Il y a un regard vers le passé, nostalgique, dans certains textes simples. C’est le cas de ‘EVERLASTING DAYS’, qui s’interroge : « quand nous essayons de nous échapper, quand nous tournons le dos et sourions… verrons-nous le passé qui nous piège ? ». Il y a des diatribes sur la façon d’affronter la vie (« Story of Blood » nous dit de « swing our soul »), mais surtout le souci de l’avenir. L’un des morceaux tire son titre du « statut légal de la glace » en référence au changement climatique, et « MERCY » parle de personnes qui achètent des « armes » et « des vies qui n’ont pas d’importance », faisant peut-être référence à Black Lives Matter.

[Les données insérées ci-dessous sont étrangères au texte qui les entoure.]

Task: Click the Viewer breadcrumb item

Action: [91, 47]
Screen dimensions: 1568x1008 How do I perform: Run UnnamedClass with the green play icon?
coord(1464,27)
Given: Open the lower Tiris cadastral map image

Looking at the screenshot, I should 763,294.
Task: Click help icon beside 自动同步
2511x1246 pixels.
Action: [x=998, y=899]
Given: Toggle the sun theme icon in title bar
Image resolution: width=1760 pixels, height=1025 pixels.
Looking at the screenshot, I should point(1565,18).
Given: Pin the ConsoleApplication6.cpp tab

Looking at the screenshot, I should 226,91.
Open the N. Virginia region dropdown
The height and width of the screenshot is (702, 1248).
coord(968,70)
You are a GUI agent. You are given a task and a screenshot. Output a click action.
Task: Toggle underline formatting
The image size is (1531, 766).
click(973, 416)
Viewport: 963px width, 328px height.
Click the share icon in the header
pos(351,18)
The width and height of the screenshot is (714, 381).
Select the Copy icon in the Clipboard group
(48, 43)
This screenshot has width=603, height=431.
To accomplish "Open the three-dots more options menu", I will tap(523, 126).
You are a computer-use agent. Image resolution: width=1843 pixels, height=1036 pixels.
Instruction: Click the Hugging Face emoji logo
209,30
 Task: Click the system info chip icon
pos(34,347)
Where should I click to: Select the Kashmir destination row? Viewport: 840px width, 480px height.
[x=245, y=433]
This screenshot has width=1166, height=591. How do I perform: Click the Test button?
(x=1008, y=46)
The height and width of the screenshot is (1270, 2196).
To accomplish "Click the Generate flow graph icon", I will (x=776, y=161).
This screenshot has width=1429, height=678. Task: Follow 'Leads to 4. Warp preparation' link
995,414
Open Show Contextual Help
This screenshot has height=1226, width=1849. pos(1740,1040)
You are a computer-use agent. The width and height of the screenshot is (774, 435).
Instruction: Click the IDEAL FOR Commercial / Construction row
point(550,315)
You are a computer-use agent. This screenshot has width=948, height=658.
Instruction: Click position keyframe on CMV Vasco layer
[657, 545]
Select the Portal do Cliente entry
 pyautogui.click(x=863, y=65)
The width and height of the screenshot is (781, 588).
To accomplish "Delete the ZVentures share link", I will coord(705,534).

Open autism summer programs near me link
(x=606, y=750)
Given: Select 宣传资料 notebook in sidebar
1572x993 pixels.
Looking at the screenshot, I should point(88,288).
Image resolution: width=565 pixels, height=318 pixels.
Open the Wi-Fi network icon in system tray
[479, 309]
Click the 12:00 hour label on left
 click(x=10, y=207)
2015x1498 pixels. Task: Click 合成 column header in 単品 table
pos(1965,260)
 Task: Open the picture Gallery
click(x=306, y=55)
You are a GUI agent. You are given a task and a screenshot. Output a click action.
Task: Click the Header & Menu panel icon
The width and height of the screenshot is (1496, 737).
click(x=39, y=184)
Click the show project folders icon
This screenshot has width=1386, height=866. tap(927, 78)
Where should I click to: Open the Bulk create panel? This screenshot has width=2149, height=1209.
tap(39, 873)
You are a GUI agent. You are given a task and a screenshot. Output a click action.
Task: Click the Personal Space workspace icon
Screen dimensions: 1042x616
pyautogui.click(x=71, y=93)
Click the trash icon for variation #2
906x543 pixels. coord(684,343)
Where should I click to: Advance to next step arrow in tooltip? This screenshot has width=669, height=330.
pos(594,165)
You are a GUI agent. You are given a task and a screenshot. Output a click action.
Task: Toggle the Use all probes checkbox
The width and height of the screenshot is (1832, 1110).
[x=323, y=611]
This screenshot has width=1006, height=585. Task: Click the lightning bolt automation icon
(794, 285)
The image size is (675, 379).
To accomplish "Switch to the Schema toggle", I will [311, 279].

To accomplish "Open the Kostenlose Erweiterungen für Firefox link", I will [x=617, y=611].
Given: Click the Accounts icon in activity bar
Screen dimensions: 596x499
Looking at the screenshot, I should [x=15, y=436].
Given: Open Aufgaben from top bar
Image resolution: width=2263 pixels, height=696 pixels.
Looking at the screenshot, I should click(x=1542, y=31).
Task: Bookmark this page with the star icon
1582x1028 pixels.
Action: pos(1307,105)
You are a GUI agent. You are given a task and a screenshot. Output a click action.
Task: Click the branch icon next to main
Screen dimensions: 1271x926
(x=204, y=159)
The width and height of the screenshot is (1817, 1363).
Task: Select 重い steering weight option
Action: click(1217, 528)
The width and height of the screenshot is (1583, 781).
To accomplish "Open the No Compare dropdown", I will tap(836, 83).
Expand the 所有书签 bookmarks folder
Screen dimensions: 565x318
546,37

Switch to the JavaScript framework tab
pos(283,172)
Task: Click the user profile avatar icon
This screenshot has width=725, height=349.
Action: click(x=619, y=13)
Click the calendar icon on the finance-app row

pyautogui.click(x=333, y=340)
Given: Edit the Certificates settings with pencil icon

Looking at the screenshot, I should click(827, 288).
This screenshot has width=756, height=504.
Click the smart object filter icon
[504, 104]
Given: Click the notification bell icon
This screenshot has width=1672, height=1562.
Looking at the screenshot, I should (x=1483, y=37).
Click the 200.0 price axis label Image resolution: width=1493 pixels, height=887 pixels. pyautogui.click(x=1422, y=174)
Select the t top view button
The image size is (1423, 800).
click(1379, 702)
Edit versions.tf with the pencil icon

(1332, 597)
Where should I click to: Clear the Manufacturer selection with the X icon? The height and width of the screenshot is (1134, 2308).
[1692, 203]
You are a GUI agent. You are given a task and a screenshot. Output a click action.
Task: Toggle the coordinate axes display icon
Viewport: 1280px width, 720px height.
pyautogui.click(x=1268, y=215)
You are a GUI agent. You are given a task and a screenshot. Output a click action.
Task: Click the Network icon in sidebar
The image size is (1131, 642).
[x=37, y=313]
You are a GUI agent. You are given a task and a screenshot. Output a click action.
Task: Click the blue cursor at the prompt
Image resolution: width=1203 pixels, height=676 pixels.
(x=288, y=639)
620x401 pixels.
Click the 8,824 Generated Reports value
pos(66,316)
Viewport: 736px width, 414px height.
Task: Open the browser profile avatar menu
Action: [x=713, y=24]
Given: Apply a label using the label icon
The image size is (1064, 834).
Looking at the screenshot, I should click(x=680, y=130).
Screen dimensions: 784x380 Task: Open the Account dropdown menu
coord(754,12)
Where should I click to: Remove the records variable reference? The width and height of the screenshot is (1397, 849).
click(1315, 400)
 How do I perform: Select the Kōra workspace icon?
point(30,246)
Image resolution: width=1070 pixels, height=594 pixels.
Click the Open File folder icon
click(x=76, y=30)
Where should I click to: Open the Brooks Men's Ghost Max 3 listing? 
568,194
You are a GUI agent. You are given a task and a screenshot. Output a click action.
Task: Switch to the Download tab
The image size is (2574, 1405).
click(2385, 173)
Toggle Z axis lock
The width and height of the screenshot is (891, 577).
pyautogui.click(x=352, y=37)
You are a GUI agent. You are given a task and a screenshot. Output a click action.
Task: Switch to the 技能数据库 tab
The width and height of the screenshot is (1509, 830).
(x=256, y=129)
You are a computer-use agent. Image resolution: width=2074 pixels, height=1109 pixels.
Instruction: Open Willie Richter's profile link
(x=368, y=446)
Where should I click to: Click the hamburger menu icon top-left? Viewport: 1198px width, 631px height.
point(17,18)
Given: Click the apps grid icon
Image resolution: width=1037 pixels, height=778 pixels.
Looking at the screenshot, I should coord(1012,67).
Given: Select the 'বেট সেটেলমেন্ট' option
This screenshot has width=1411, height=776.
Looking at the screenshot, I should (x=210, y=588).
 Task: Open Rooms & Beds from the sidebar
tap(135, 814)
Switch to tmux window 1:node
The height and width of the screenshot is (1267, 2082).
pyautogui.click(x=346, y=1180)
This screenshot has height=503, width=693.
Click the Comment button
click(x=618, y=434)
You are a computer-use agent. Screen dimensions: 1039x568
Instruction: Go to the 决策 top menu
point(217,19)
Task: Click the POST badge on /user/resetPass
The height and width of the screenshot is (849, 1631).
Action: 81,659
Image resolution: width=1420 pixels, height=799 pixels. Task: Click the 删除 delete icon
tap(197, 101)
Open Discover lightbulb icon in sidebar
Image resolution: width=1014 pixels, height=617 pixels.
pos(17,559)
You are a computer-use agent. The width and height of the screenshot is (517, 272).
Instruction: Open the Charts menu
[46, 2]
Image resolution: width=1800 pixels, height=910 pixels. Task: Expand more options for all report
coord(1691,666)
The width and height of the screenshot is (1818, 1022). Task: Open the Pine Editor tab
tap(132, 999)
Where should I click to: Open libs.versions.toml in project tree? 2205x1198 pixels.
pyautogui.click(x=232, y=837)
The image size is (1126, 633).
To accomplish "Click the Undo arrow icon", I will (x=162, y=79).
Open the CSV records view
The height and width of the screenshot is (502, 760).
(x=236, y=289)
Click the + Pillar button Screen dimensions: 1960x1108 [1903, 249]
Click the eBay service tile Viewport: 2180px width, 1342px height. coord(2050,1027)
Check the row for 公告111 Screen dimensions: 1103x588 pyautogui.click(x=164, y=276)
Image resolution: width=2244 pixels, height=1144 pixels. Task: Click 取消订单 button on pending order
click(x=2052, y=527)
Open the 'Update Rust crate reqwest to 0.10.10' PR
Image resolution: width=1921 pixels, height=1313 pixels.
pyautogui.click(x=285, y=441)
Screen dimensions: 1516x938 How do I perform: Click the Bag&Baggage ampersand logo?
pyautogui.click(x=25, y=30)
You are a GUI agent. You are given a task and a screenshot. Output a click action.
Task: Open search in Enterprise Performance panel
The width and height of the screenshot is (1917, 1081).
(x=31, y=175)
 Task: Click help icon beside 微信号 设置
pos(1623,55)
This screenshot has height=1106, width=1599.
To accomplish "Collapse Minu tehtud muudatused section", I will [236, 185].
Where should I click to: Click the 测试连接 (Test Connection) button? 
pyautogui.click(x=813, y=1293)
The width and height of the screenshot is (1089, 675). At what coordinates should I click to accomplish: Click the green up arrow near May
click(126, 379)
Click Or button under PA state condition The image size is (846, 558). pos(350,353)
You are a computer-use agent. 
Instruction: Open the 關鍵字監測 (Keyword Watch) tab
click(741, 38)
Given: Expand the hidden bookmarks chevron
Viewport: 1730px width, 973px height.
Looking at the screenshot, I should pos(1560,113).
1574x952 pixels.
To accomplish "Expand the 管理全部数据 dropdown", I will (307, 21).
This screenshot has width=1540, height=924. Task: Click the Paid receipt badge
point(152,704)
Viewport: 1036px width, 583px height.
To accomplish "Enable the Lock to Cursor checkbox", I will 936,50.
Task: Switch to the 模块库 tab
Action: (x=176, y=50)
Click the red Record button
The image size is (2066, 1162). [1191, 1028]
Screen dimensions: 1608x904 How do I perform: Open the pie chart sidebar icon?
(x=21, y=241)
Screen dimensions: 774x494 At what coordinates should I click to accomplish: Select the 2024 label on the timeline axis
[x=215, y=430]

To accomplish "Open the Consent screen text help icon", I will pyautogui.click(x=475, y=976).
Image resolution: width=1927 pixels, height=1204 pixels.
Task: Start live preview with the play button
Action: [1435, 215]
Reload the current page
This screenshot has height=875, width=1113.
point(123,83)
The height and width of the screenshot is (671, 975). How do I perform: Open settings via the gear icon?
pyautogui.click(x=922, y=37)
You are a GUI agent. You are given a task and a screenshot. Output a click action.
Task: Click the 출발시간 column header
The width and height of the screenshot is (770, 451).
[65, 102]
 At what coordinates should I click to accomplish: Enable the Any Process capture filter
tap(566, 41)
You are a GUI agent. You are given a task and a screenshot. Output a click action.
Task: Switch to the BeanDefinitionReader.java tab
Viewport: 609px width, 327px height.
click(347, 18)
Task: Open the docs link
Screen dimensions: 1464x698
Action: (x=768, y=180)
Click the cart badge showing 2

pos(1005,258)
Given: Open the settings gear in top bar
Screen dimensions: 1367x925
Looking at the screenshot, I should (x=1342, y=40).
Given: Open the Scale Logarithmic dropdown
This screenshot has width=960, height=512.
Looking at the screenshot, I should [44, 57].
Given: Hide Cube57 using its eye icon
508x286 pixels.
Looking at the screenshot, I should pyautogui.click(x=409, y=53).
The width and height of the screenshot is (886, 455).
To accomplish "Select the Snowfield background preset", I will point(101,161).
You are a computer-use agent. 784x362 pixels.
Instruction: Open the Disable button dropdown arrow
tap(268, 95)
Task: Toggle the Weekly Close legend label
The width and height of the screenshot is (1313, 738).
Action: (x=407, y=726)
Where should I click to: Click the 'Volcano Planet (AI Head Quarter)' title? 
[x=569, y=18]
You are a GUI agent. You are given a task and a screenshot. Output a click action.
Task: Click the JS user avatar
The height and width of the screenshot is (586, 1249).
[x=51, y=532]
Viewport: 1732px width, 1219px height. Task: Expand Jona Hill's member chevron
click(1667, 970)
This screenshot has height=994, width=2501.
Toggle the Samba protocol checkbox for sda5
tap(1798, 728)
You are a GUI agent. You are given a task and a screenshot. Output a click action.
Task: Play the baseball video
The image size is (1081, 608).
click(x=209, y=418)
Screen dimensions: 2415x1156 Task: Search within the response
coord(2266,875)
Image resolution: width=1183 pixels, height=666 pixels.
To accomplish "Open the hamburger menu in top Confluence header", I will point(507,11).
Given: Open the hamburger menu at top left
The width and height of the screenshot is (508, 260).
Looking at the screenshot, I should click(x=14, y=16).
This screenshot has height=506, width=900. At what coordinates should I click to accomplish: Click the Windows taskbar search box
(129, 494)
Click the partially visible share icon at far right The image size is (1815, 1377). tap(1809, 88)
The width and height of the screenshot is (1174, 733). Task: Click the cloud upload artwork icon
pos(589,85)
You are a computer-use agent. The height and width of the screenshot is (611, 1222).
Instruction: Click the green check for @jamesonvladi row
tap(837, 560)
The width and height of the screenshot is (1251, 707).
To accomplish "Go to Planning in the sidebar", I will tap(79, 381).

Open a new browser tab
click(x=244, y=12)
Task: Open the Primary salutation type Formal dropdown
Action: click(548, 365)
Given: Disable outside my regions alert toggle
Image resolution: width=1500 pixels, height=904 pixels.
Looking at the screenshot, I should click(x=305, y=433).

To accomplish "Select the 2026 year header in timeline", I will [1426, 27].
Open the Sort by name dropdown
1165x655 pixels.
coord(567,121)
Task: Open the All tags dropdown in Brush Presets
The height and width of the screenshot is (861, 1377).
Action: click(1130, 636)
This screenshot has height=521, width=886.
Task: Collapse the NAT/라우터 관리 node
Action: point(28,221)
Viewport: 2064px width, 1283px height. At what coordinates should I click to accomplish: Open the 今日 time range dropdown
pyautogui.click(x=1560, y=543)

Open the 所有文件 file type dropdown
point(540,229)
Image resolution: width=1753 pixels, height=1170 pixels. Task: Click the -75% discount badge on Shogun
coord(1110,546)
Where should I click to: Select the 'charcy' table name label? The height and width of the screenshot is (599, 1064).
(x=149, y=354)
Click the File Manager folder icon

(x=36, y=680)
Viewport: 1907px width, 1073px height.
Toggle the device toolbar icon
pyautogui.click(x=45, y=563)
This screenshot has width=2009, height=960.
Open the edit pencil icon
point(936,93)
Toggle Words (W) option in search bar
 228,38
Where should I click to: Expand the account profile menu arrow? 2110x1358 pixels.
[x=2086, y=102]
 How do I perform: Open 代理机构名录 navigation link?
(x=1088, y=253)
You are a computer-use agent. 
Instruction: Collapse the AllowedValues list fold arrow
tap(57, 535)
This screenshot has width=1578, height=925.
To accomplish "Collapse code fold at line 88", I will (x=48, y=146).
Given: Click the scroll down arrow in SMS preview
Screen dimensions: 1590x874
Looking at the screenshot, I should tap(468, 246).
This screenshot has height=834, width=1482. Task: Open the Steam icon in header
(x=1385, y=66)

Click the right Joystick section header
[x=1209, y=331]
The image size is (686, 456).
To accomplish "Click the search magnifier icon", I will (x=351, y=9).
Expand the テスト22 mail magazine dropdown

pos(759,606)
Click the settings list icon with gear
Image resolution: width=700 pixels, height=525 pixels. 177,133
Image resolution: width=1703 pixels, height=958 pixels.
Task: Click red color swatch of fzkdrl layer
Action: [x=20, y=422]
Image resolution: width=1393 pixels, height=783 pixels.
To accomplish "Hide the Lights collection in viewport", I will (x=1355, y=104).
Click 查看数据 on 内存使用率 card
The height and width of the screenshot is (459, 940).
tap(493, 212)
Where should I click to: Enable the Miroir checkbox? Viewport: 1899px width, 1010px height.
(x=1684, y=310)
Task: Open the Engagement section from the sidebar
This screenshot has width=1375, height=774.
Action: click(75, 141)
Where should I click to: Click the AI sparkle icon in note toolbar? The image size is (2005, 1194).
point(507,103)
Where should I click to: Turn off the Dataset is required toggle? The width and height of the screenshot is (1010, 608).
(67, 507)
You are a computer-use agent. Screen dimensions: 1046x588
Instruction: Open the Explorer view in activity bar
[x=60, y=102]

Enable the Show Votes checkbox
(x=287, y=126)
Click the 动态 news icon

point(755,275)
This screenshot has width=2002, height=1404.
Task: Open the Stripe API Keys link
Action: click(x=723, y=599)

Entre des chansons intrigantes, comme ‘I KNOW YOU’RE HAPPY’, qui pourraient parler de toxicité sociale (« I know you’re happy when I’m sad »), John Cale veut nous laisser un message optimiste, très subtil , très peu séveux, de différentes manières. Dans un couplet de ‘NIGHT CRAWLING’, il proclame sagement : « vous me demandez de dire comment la vie pourrait être différente / pensez à ce que vous ressentez et à la façon dont vous vivez aujourd’hui. » Plus loin encore, le final ‘OUT OF WINDOW’ évite un suicide de dernière minute, entre un piano lugubre qui pointait au pire (« if you want to go, take me with you / Please, come home »). Dans le communiqué de presse graphique, utile comme tout ce qu’il touche, il nous rappelle que nous ne ferons que nous sauver du désastre, en laissant le passé derrière nous, en nous aidant les uns les autres.